# AIM OF THE EXERCISE:
Would you please retype the records that follow, word for word?

Records from a data source
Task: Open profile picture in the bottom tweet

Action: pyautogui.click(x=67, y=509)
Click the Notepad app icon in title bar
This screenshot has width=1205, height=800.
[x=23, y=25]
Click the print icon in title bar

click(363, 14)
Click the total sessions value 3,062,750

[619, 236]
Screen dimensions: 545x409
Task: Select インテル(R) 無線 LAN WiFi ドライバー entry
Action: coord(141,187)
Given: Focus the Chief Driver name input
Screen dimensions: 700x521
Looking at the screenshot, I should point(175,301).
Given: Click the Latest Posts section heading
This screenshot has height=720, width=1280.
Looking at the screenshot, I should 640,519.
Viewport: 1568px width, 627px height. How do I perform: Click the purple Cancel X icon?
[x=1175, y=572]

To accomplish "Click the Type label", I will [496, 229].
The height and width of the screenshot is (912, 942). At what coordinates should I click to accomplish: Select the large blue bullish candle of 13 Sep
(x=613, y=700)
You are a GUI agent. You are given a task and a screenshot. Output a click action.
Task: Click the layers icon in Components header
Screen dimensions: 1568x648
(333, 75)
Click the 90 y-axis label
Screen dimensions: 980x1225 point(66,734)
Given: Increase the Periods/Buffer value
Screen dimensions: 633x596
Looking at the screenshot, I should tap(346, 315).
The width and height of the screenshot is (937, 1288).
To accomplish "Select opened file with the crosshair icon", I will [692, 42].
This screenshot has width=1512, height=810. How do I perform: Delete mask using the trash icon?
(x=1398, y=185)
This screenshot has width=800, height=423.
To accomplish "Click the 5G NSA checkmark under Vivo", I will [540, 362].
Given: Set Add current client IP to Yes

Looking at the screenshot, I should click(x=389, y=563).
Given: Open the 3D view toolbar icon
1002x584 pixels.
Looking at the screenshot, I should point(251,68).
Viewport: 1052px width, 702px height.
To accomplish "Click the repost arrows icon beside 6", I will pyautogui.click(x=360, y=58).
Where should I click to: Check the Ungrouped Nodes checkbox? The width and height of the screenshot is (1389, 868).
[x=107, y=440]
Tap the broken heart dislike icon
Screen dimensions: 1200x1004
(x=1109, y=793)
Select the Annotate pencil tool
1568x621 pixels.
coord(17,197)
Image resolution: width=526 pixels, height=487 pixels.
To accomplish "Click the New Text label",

# ANSWER BOX:
Task: Open profile picture in the bottom tweet

Action: pyautogui.click(x=67, y=509)
Click the Notepad app icon in title bar
This screenshot has width=1205, height=800.
[x=23, y=25]
Click the print icon in title bar

click(363, 14)
Click the total sessions value 3,062,750

[619, 236]
Screen dimensions: 545x409
Task: Select インテル(R) 無線 LAN WiFi ドライバー entry
Action: coord(141,187)
Given: Focus the Chief Driver name input
Screen dimensions: 700x521
Looking at the screenshot, I should point(175,301).
Given: Click the Latest Posts section heading
This screenshot has height=720, width=1280.
Looking at the screenshot, I should 640,519.
Viewport: 1568px width, 627px height. How do I perform: Click the purple Cancel X icon?
[x=1175, y=572]

To accomplish "Click the Type label", I will [496, 229].
The height and width of the screenshot is (912, 942). At what coordinates should I click to accomplish: Select the large blue bullish candle of 13 Sep
(x=613, y=700)
You are a GUI agent. You are given a task and a screenshot. Output a click action.
Task: Click the layers icon in Components header
Screen dimensions: 1568x648
(333, 75)
Click the 90 y-axis label
Screen dimensions: 980x1225 point(66,734)
Given: Increase the Periods/Buffer value
Screen dimensions: 633x596
Looking at the screenshot, I should tap(346, 315).
The width and height of the screenshot is (937, 1288).
To accomplish "Select opened file with the crosshair icon", I will [692, 42].
This screenshot has width=1512, height=810. How do I perform: Delete mask using the trash icon?
(x=1398, y=185)
This screenshot has width=800, height=423.
To accomplish "Click the 5G NSA checkmark under Vivo", I will [540, 362].
Given: Set Add current client IP to Yes

Looking at the screenshot, I should click(x=389, y=563).
Given: Open the 3D view toolbar icon
1002x584 pixels.
Looking at the screenshot, I should point(251,68).
Viewport: 1052px width, 702px height.
To accomplish "Click the repost arrows icon beside 6", I will pyautogui.click(x=360, y=58).
Where should I click to: Check the Ungrouped Nodes checkbox? The width and height of the screenshot is (1389, 868).
[x=107, y=440]
Tap the broken heart dislike icon
Screen dimensions: 1200x1004
(x=1109, y=793)
Select the Annotate pencil tool
1568x621 pixels.
coord(17,197)
Image resolution: width=526 pixels, height=487 pixels.
To accomplish "Click the New Text label",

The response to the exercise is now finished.